Perché se da bambino neanche mi resi conto che Crash peregrinò attraverso lande terribilmente ostili al fine di conquistare il cuore di un altro esemplare della sua specie, una volta partita la cutscene d’incipit su Nintendo Switch, complice anche il nuovo dettaglio grafico del remake, non passano inosservate le forme generose e lo sguardo ammaliante di Tawna.
Diciamo che se fossi un marsupiale, ci farei un pensierino.

Childish Gambino è il Crash Bandicoot della musica contemporanea
Petto nudo, pantaloni e scarpe. Espressioni accentuate e ricche di espressività. Conosciuti in tutti il mondo. Stile da vendere. Movenze ipnotiche.
Change my mind.
I mondiali sono sempre i mondiali
Era un lunedì sera quando mio padre mi regalò il primo episodio di Crash Bandicoot; era l’edizione Platinum, ossia quella dei giochi cult per PlayStation a prezzo ridotto. Non era il mio primo Crash: avevo già divorato con voracità il secondo gioco della serie.

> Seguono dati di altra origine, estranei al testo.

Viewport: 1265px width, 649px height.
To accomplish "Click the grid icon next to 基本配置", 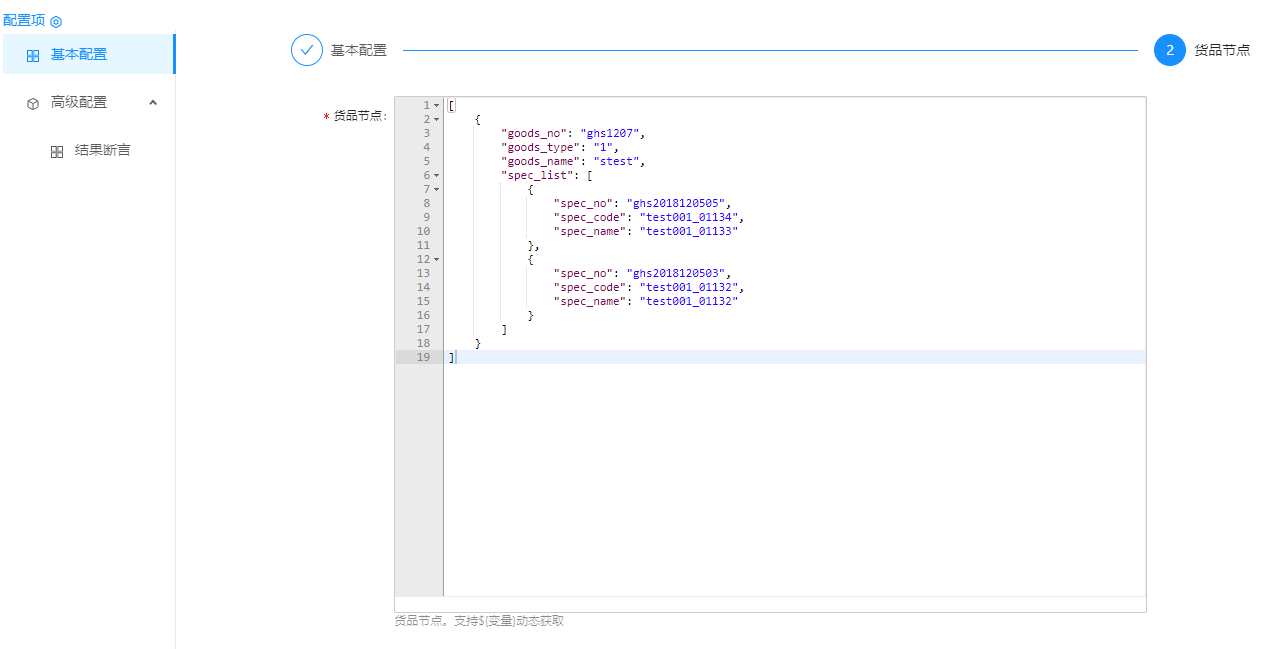I will tap(33, 55).
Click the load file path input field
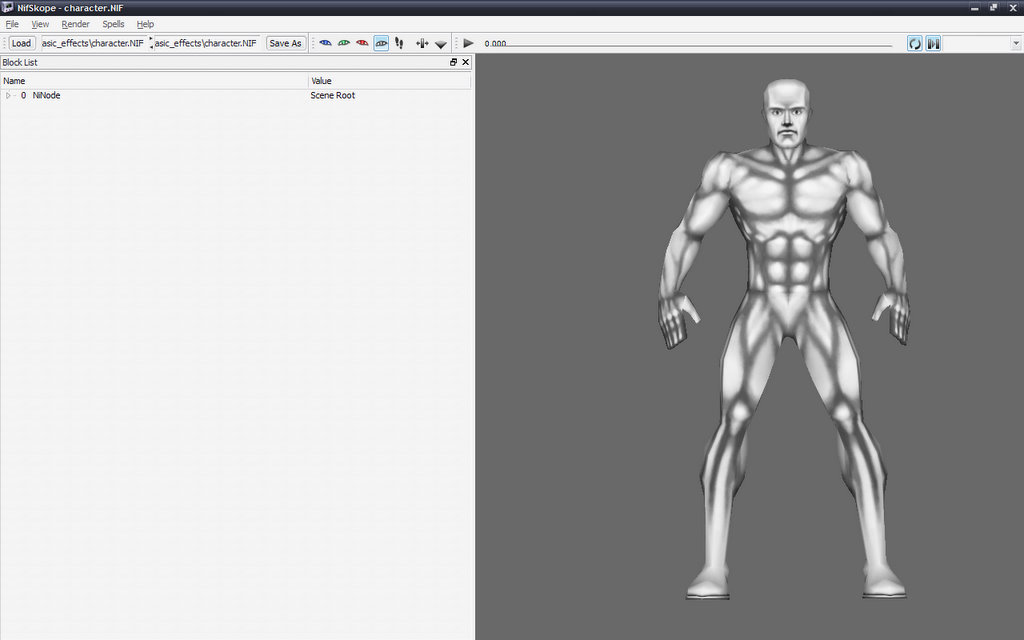This screenshot has height=640, width=1024. [92, 43]
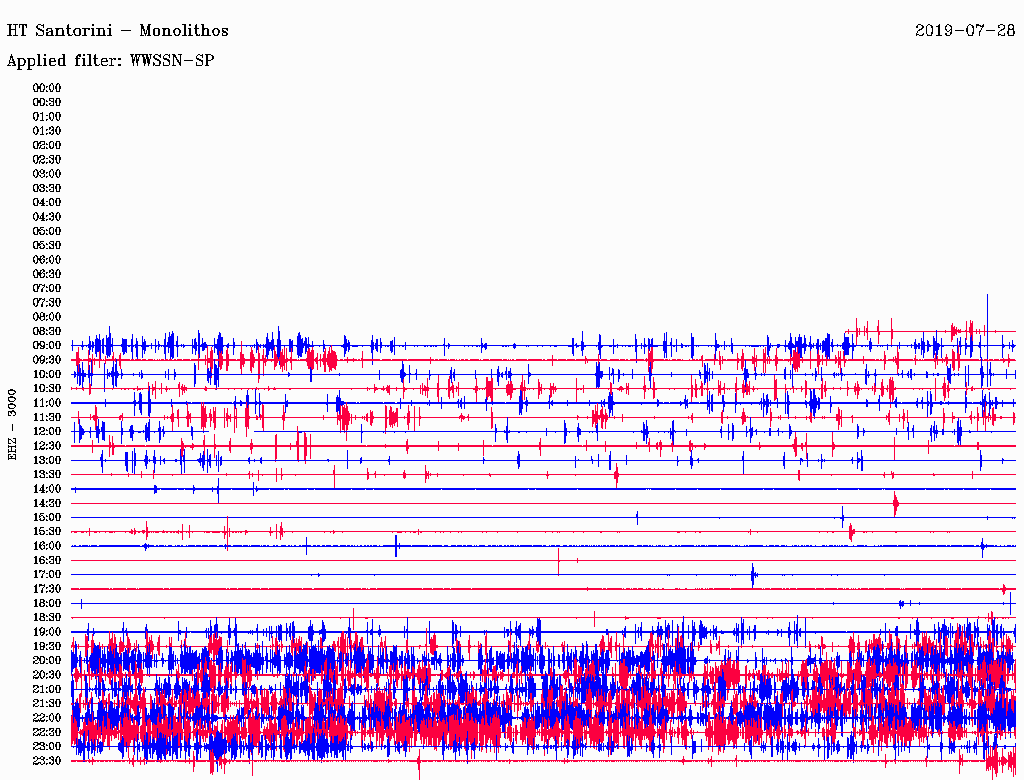The image size is (1024, 780).
Task: Select the 06:30 time row label
Action: pos(47,274)
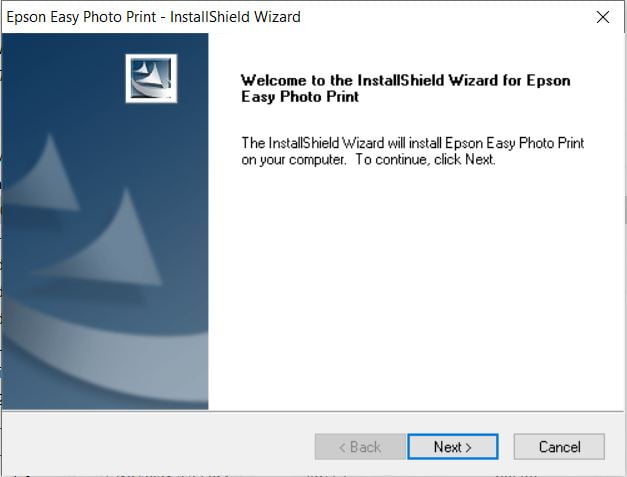The height and width of the screenshot is (477, 627).
Task: Click the curved wave swoosh graphic
Action: pos(105,354)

Insomma, ricordo bene fosse lunedì perché babbo non era mai in casa, tranne appunto il lunedì, giorno di riposo molto comune tra i ristoratori in Calabria; e ricordo bene fosse giugno invece perché c’erano i mondiali. Francia 1998.
Proprio come allora, il peramele creato da Naughty Dog addolcisce un’estate scandita dalle partite, un salto su una scatola e un gol, un boss e uno scontro diretto.
Forse è vero che certe cose non cambiano mai.